### TASK DETAILS
Format the listing as a two-column CSV with the headers text and answer, starting with the line with "697x1936 pixels. Task: Tap" and going on through the end of the listing. Put each text and its answer on one row, each in a single quoted field with line breaks turned into spaces, and leave the pictures out.

### ENTRIES SHOWN
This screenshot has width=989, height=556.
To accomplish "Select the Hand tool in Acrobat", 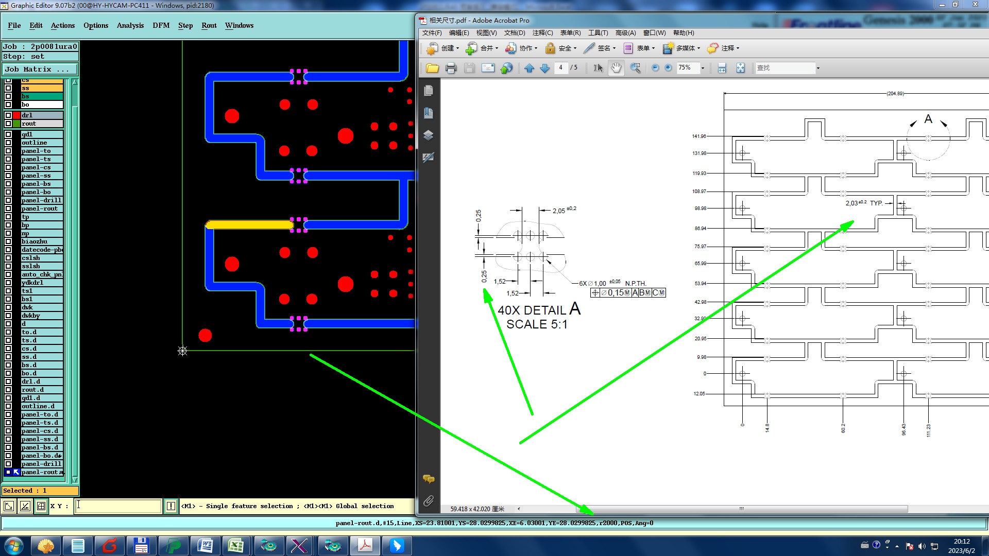I will point(616,68).
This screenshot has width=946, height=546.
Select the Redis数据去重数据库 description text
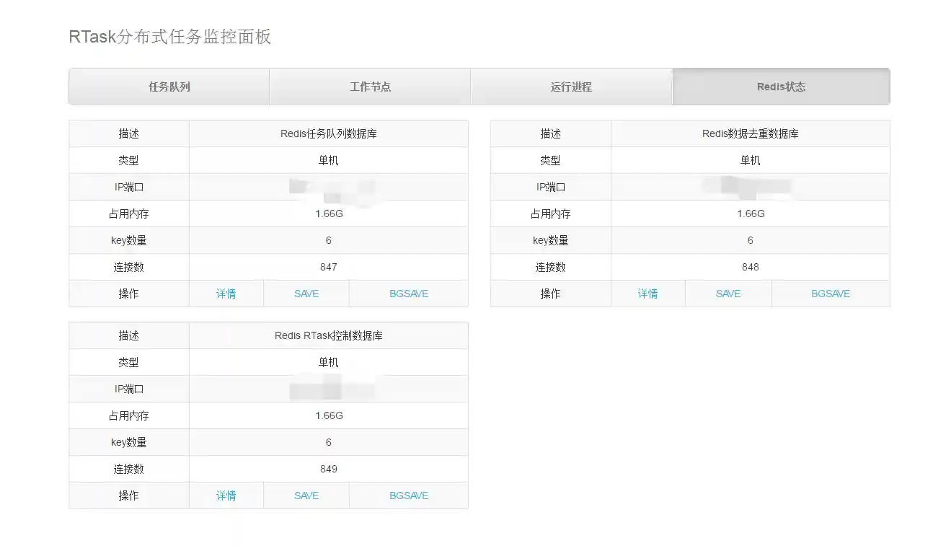click(750, 133)
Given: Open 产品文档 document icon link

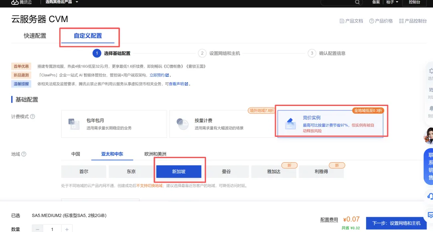Looking at the screenshot, I should 342,21.
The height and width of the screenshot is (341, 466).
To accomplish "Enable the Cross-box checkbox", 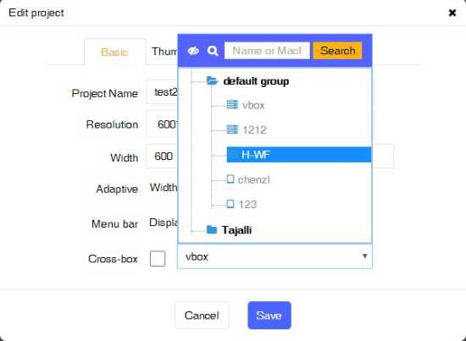I will (158, 258).
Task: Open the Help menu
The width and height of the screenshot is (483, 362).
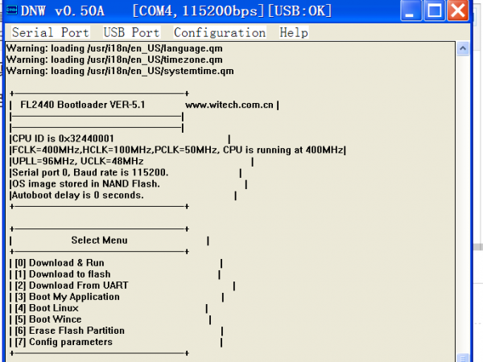Action: pyautogui.click(x=294, y=33)
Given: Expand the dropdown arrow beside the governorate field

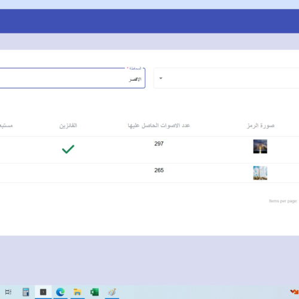Looking at the screenshot, I should (x=161, y=78).
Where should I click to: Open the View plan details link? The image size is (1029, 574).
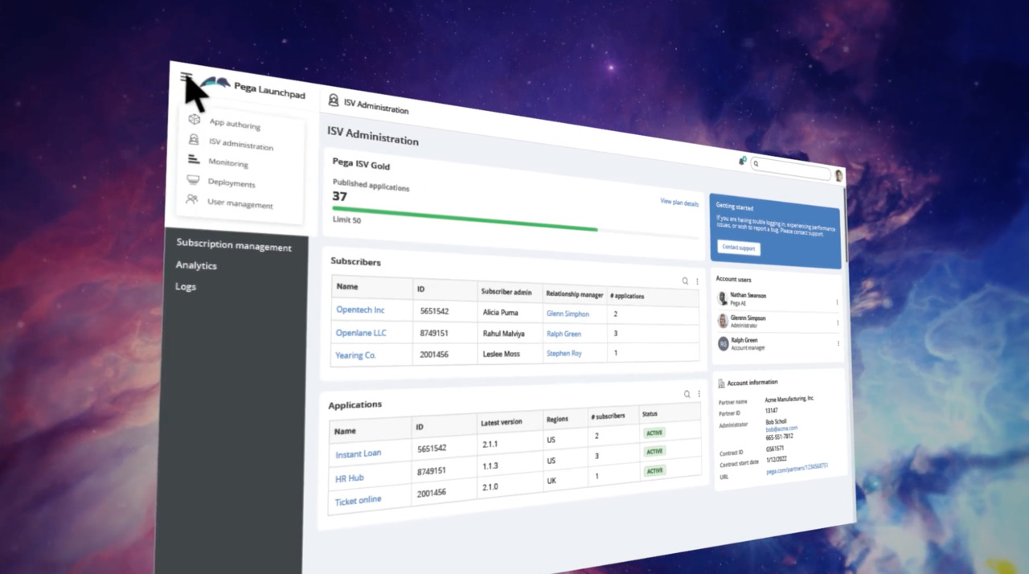(x=678, y=203)
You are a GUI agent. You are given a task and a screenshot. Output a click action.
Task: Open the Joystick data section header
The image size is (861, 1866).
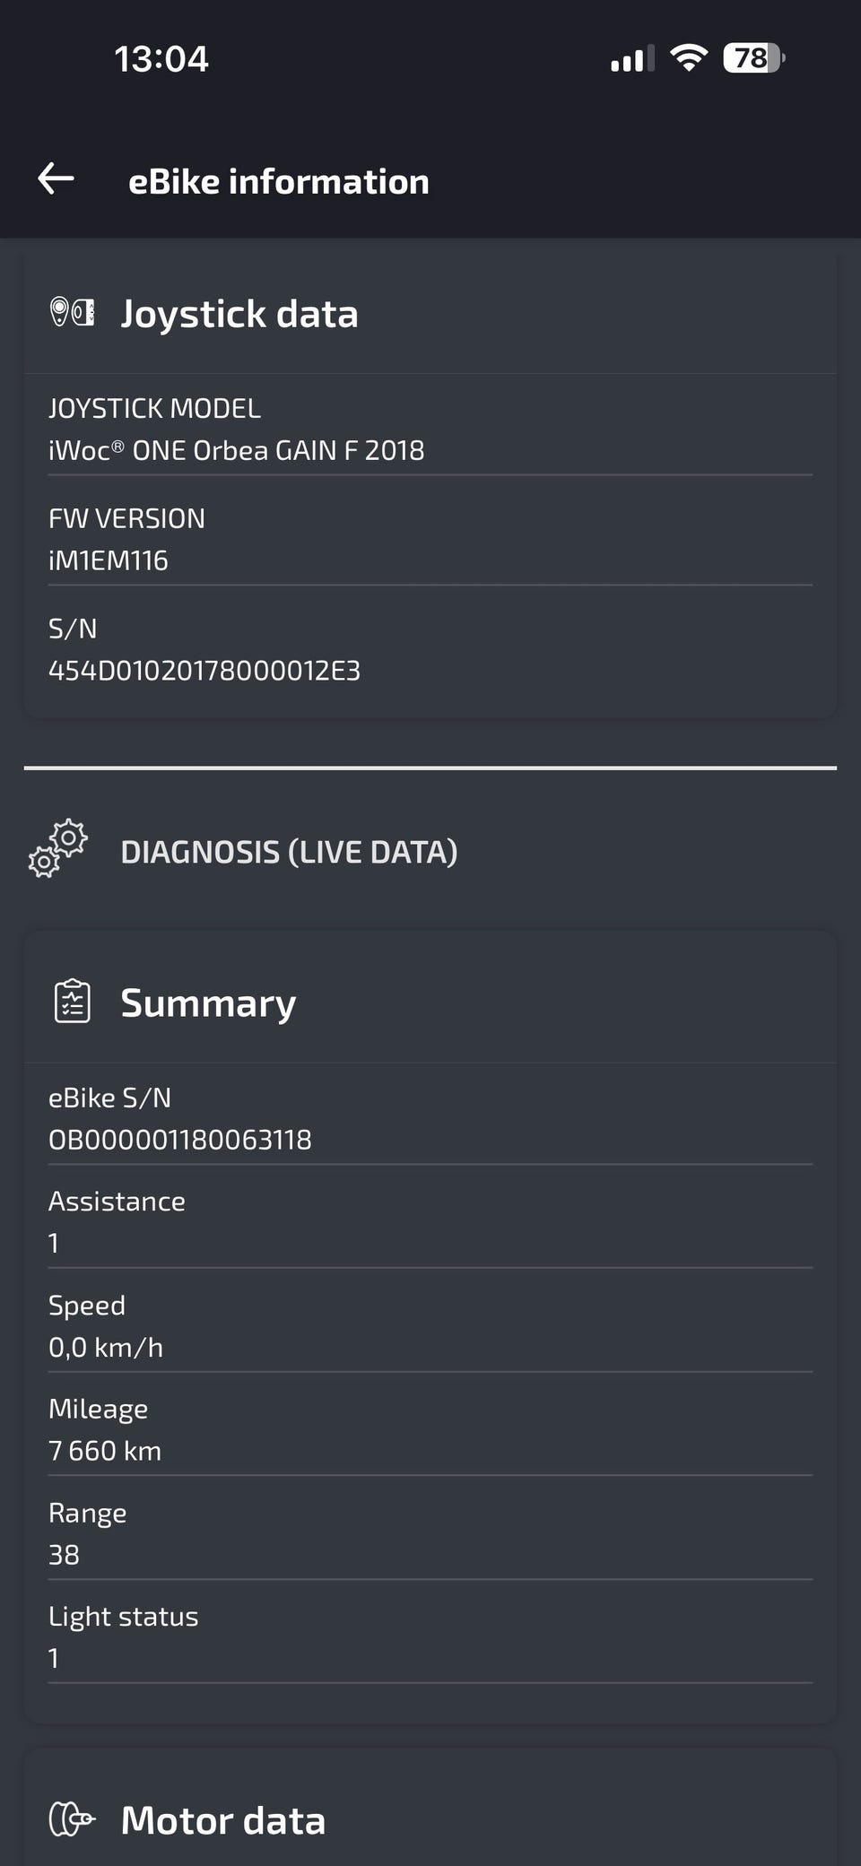coord(431,314)
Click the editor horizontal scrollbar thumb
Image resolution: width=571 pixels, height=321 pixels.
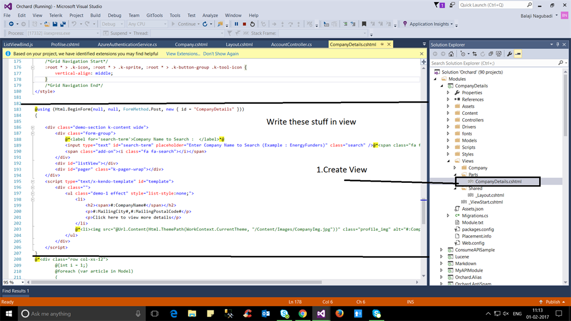[x=177, y=282]
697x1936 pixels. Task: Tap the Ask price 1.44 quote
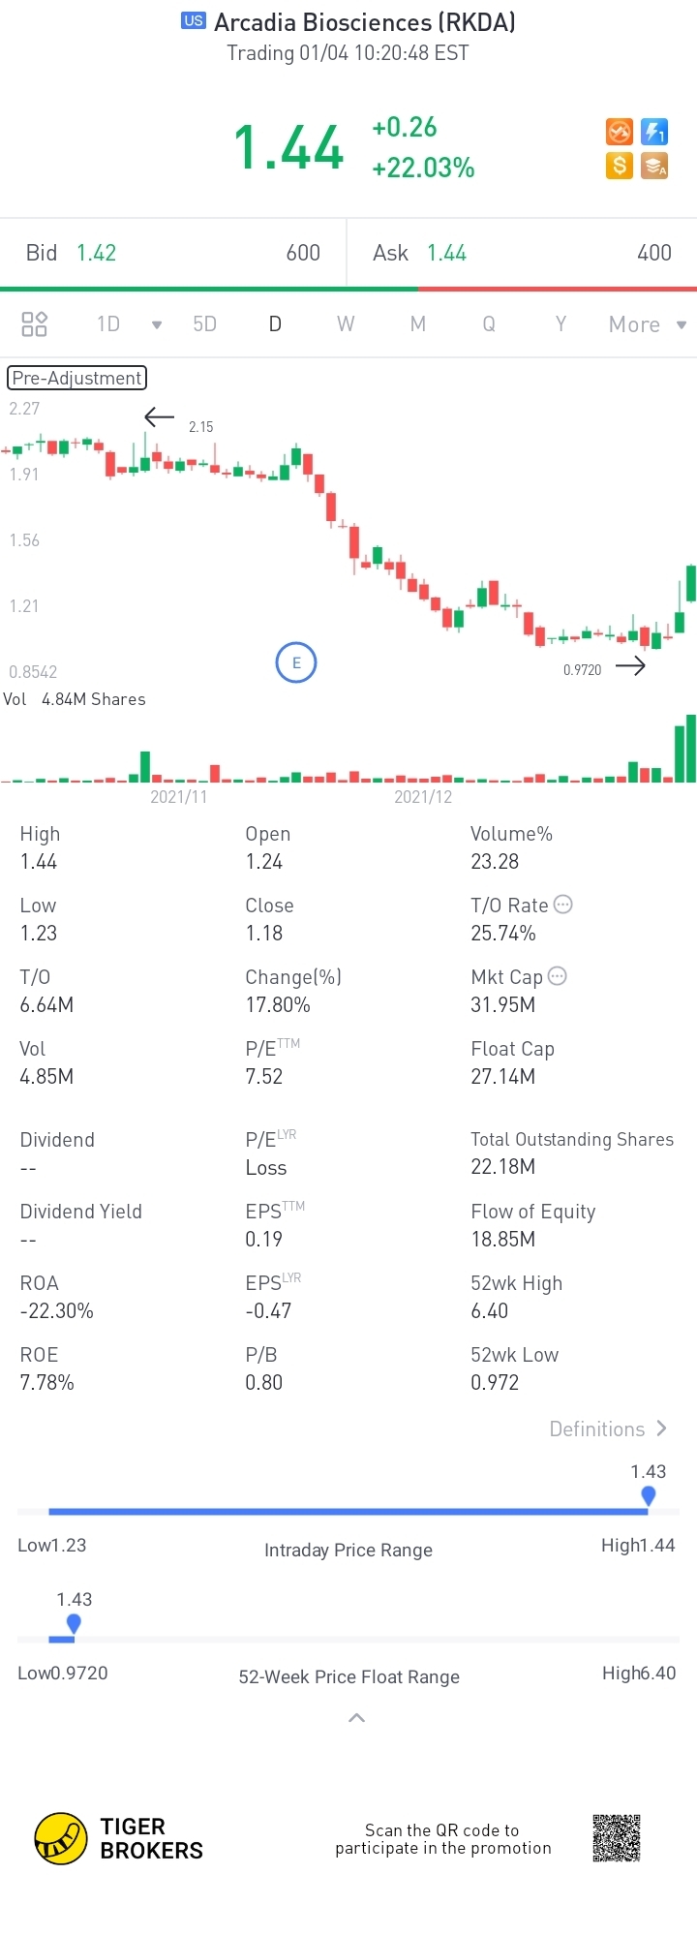(x=446, y=253)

### FULL RESPONSE
text,answer
"697x1936 pixels. Task: Tap the Ask price 1.44 quote","(x=446, y=253)"